Here's what published — published is not granted. Application US20250390703A1, "Optimizing Key Value Cache for Large Language Model Inference," published December 25, 2025, lists inventors Bowen Liang, Noam Mordechai Shazeer, and Myle Ott — Shazeer being a foundational name in transformer and attention research. The single CPC code is G06N 3/043.

The mechanism targets the dominant cost of LLM serving. When a transformer generates text token by token, it caches the key and value vectors it has already computed for prior tokens — the KV-cache — so it doesn't recompute them each step. That cache grows with sequence length and quickly dominates memory and bandwidth, becoming the bottleneck that limits context length and throughput. This application claims a method for optimizing that cache — managing or shrinking it so inference is cheaper or longer contexts fit.

The KV-cache is one of the most contested optimization surfaces in the field right now, because whoever serves long-context models cheaply has a real cost advantage. The inventor list ties this to top-tier attention research, which makes it a notable filing regardless of its eventual scope. Several other 2025 records in the same area — from Intel, HPE, and others — confirm the KV-cache is where the inference-efficiency fight has concentrated.

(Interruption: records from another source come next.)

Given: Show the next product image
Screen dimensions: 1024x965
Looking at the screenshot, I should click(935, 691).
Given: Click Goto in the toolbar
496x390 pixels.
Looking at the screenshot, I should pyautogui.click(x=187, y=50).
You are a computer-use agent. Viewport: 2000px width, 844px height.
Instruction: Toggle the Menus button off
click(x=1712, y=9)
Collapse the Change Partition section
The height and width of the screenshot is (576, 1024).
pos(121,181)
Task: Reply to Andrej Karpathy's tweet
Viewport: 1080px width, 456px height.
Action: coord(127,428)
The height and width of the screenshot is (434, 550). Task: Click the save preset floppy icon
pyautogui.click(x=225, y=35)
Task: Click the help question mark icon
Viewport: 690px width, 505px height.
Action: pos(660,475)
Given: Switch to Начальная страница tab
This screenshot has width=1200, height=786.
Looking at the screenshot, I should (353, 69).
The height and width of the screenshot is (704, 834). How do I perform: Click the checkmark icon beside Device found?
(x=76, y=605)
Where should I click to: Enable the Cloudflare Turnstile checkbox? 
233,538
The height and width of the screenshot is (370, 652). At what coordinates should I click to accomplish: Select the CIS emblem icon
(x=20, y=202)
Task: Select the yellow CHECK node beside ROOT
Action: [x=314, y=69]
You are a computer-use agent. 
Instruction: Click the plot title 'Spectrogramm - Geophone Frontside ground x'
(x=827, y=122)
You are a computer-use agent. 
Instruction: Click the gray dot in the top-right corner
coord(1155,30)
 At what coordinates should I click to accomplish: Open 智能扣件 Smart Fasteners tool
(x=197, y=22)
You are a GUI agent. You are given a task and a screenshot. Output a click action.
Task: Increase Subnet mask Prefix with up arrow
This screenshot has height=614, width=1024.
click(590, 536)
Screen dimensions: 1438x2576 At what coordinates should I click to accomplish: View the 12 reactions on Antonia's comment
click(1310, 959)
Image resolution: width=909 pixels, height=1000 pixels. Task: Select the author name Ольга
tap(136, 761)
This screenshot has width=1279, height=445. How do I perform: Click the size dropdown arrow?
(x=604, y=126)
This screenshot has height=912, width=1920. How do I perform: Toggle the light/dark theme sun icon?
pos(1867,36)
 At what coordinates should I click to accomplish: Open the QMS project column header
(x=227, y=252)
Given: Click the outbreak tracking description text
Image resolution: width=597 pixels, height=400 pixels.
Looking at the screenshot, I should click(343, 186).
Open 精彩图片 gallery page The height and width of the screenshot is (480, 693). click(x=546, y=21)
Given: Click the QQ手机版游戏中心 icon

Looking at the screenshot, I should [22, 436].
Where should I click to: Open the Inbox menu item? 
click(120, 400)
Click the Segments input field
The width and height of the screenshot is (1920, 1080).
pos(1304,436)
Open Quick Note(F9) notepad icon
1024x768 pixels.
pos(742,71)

Because this is a publication, the discipline is strict: published is not granted. The claims as filed reflect what the applicant seeks; the allowed claims, if any issue, set the enforceable boundary, and they may narrow. There is nothing to assert today.

The takeaway: US20250390703A1 is a high-profile published marker on the KV-cache bottleneck — the memory problem at the center of LLM serving economics — with a marquee inventor, and exactly the kind of filing where waiting for the allowed claims is the responsible move.